This semester, I took a course on distributed systems, which is essentially a combination of MIT’s Distributed Systems (6.824) and Princeton’s Distributed Systems (COS 418) courses. It covers the following topics:
- Fundamentals of distributed systems: RPC and message semantics, logical clocks, distributed snapshots, consistency models, CAP/FLP theory
- Eventual consistency systems: Bayou, DHT, Dynamo
- Consensus and state machine replication: Primary-backup, Viewstamped Replication, Paxos, Raft, P-BFT
- Distributed transactions and strong consistency: 2PC, 2PL, Spanner
Looking back at the distributed-related courses I took intermittently in my freshman and sophomore years, it’s clear that some things require experience to gradually understand.
Apart from the course content, the assignments are mostly adapted from MIT’s assignments, and they involve implementing the following systems:
- MapReduce (Sequential / Distributed)
- Raft (Election, Log Replication, Fault Tolerance)
- K-V Storage based on Raft (KV-Raft)
The last two assignments are worth mentioning because they belong to the type of tasks I would never voluntarily attempt. Just the thought of their potential complexity made me hesitant. However, in reality, due to the comprehensive set of tests provided, implementing them turned out to be a case-by-case process, and it wasn’t as difficult as I had imagined. (Although debugging logs can indeed be frustrating.) In the end, I managed to complete Raft and KVRaft within two days, but those were two days of intense focus.

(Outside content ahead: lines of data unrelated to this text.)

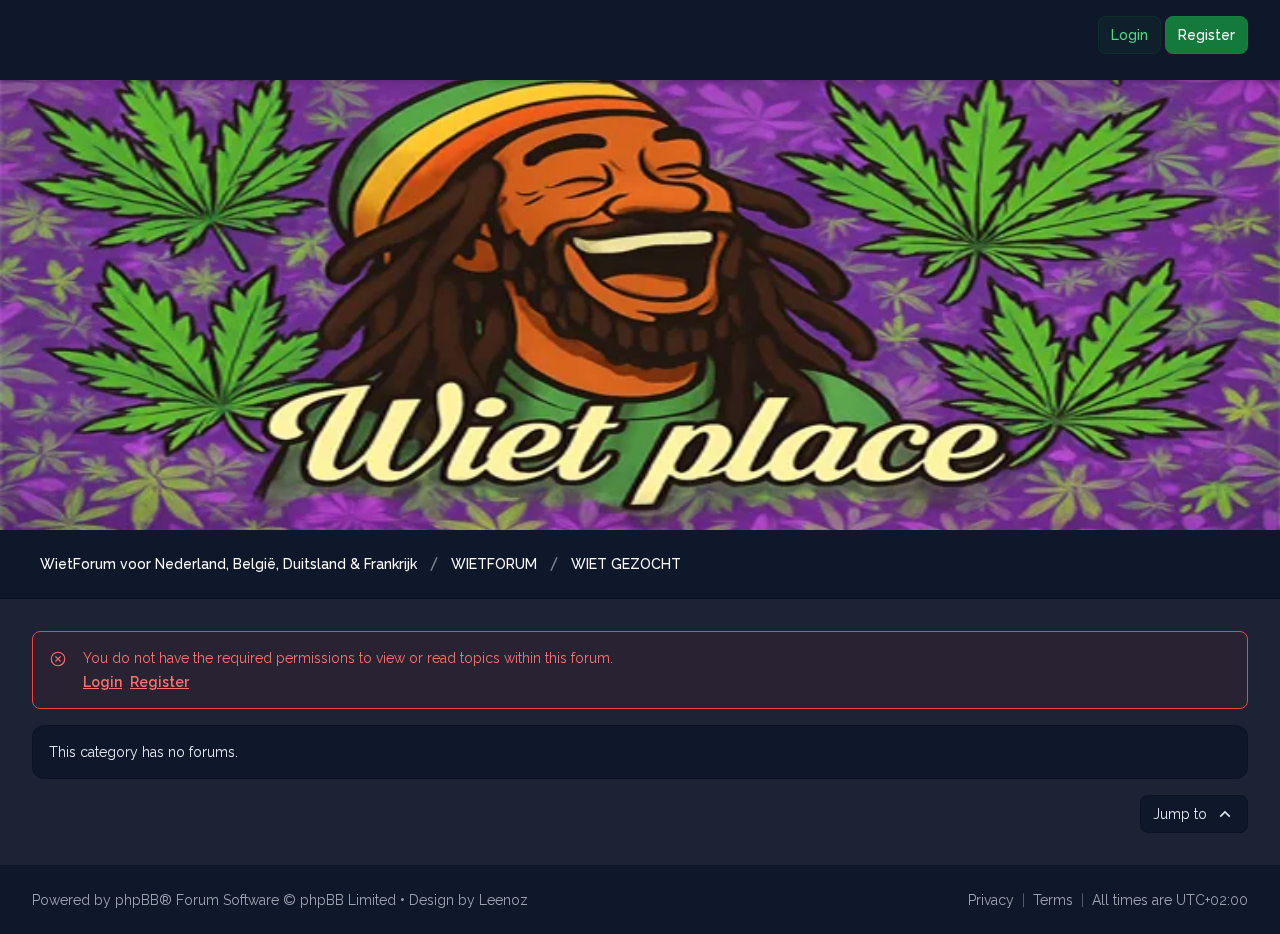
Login (102, 682)
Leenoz (503, 900)
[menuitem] (991, 900)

I tried organizing my notes and provided a link below. However, the lecture slides still need to be obtained manually from the course website, as I do not have redistribution permissions. If there are any errors or omissions, please feel free to point them out. All distributed system lectures
In conclusion, after completing this course and the assignments, I have gained a bit more confidence in my ability to implement complex systems.